* **Data excerpts**
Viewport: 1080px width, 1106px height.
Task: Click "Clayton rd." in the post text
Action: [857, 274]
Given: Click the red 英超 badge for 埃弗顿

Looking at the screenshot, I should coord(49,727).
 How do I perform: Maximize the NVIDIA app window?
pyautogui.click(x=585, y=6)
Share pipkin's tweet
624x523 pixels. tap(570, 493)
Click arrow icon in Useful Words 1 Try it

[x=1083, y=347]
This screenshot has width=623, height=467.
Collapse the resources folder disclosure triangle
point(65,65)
---
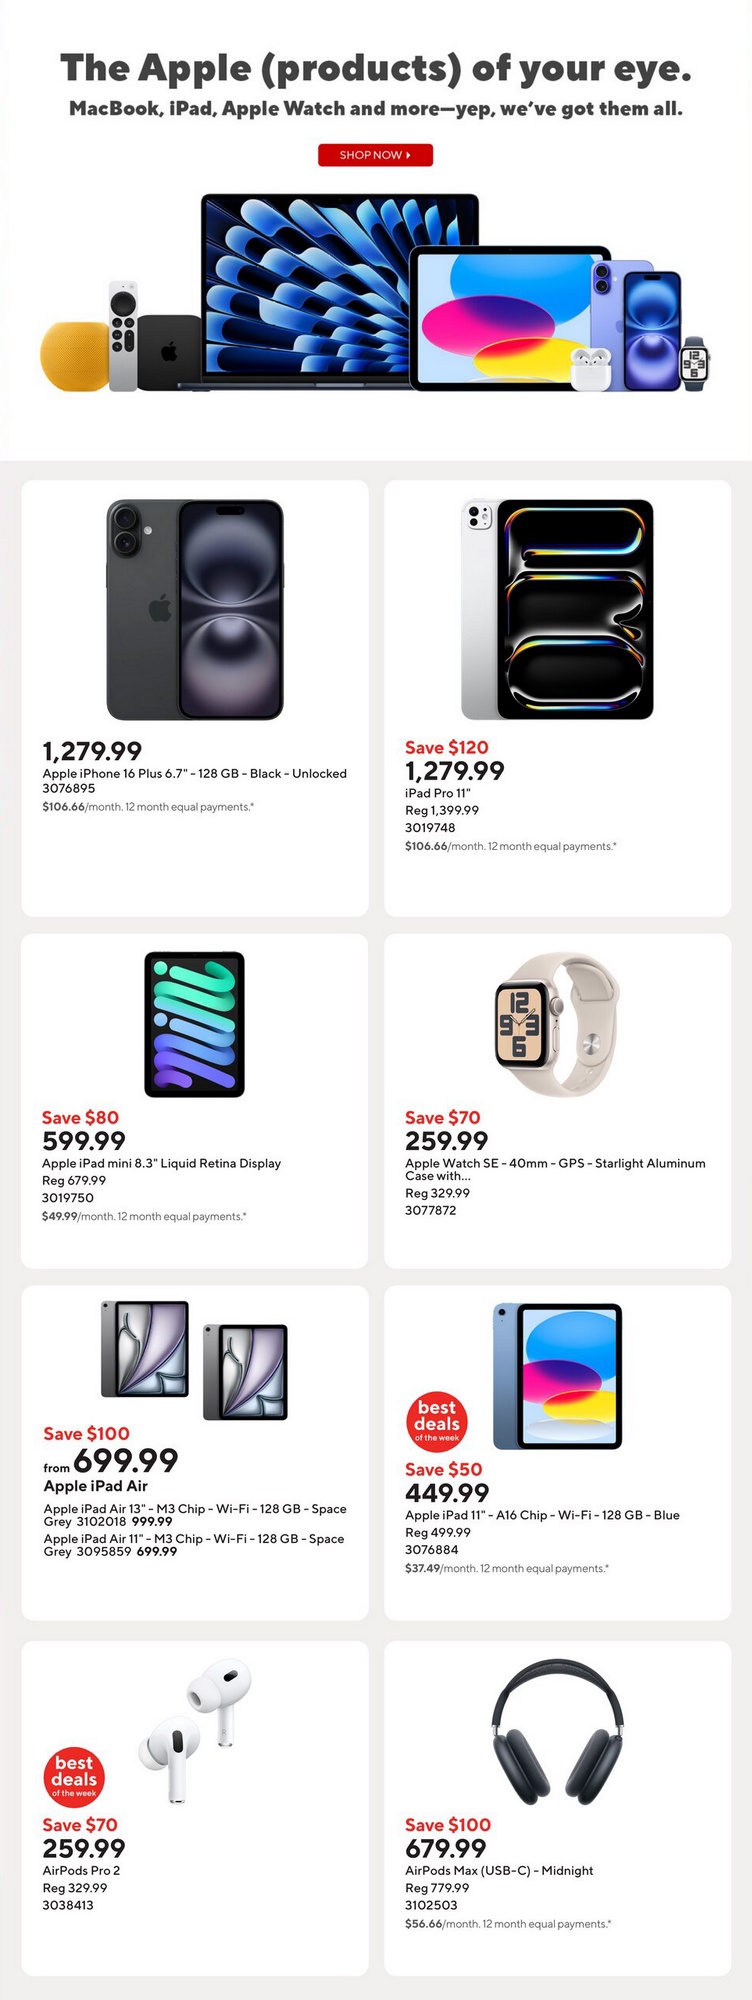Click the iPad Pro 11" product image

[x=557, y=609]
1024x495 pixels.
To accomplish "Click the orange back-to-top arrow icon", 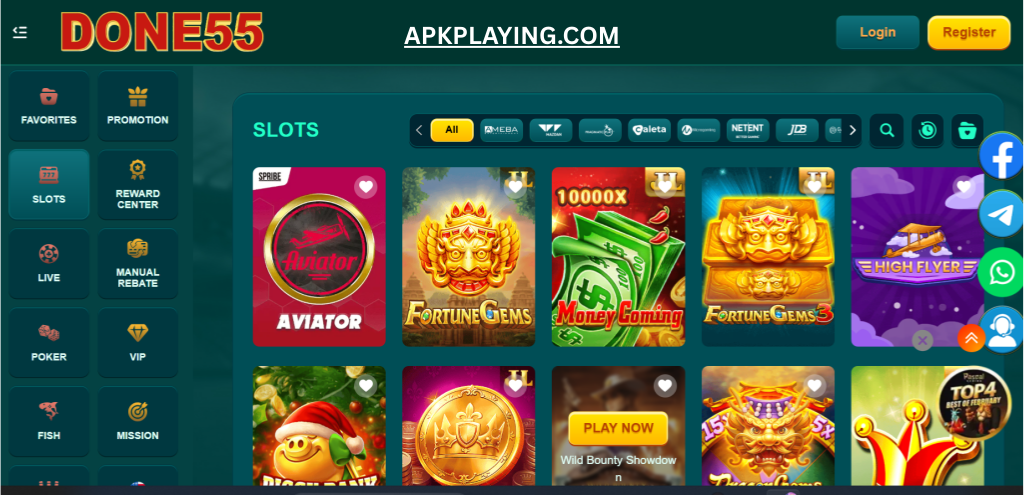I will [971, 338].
==
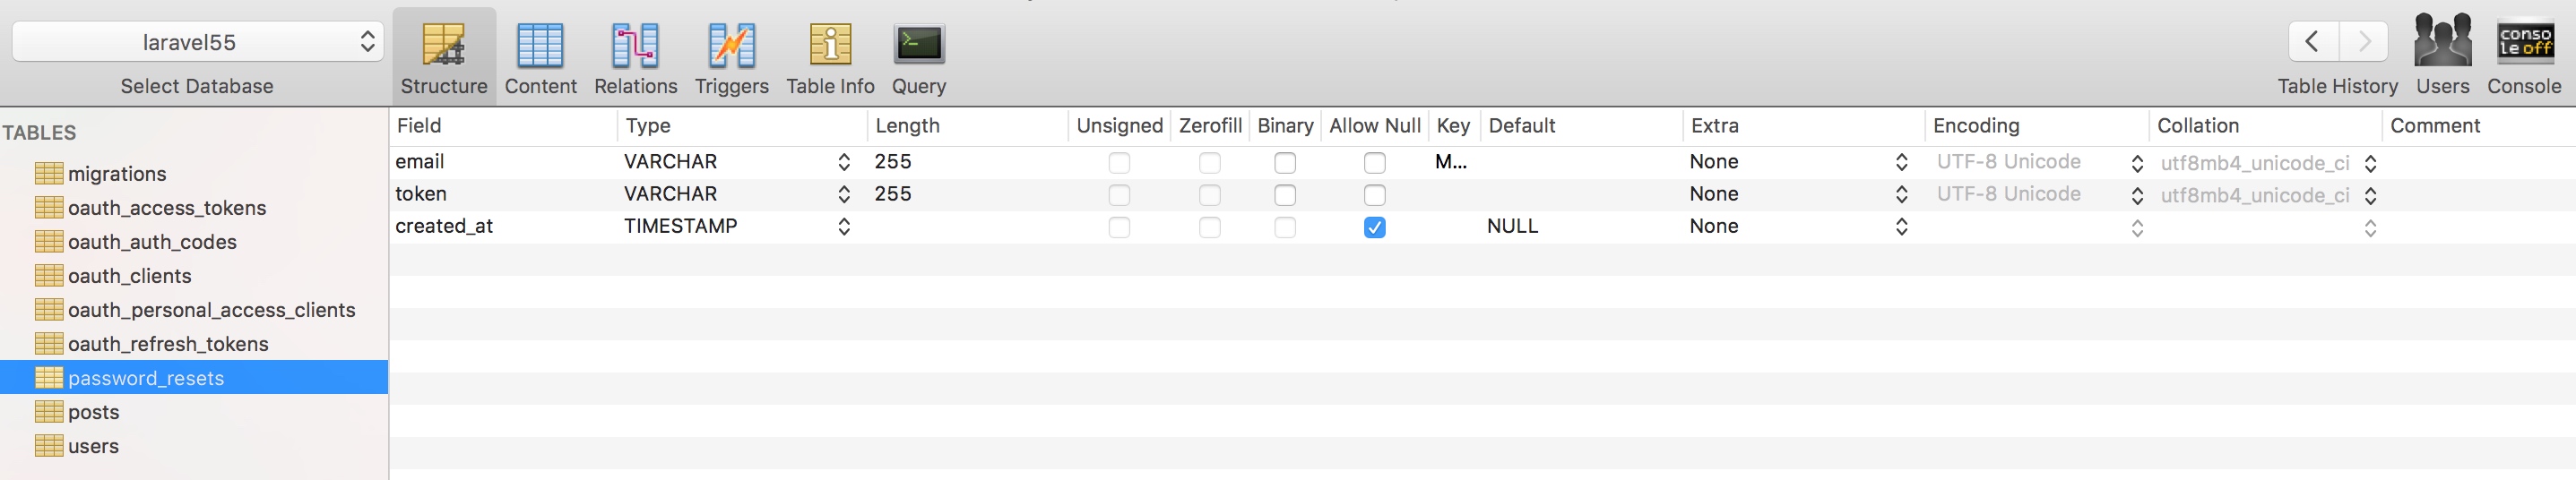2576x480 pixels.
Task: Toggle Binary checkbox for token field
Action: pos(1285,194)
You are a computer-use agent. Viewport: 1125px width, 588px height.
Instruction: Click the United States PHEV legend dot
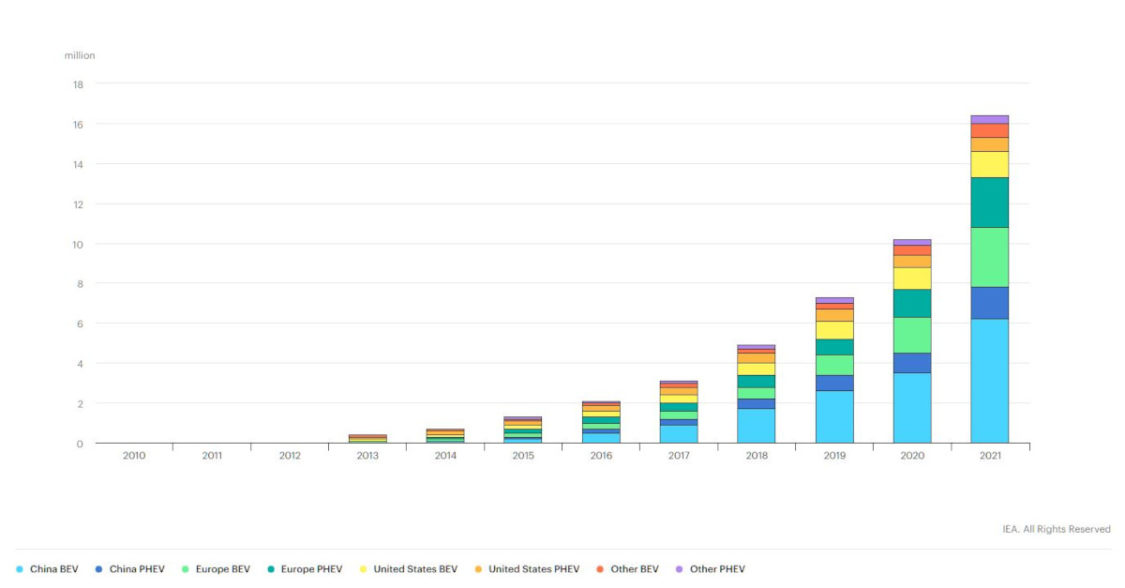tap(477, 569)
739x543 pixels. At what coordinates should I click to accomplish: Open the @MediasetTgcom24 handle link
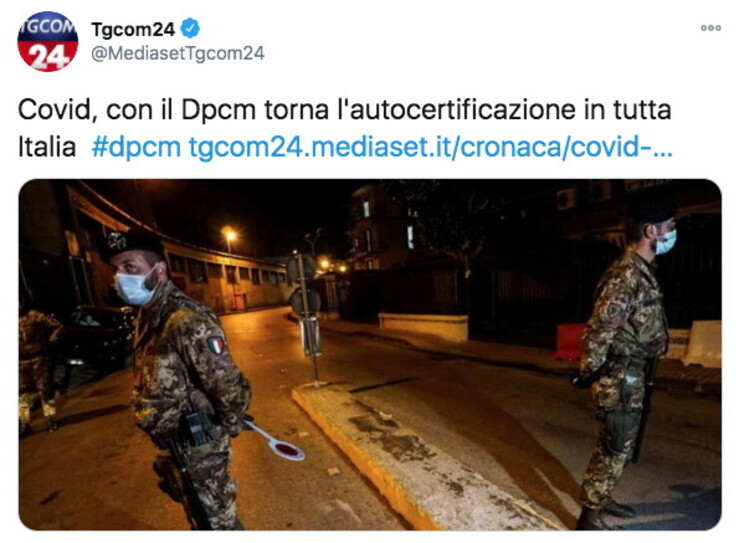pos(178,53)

* **Aim of the task**
Above are the records; from them, give again exactly the lines from the one containing "Given: Click the red 英超 badge for 埃弗顿" to the one containing "This screenshot has width=623, height=467.", both lines included, and nothing more.

* **Task solution**
Given: Click the red 英超 badge for 埃弗顿

Looking at the screenshot, I should coord(49,727).
 How do I perform: Maximize the NVIDIA app window?
pyautogui.click(x=585, y=6)
Share pipkin's tweet
624x523 pixels. tap(570, 493)
Click arrow icon in Useful Words 1 Try it

[x=1083, y=347]
This screenshot has width=623, height=467.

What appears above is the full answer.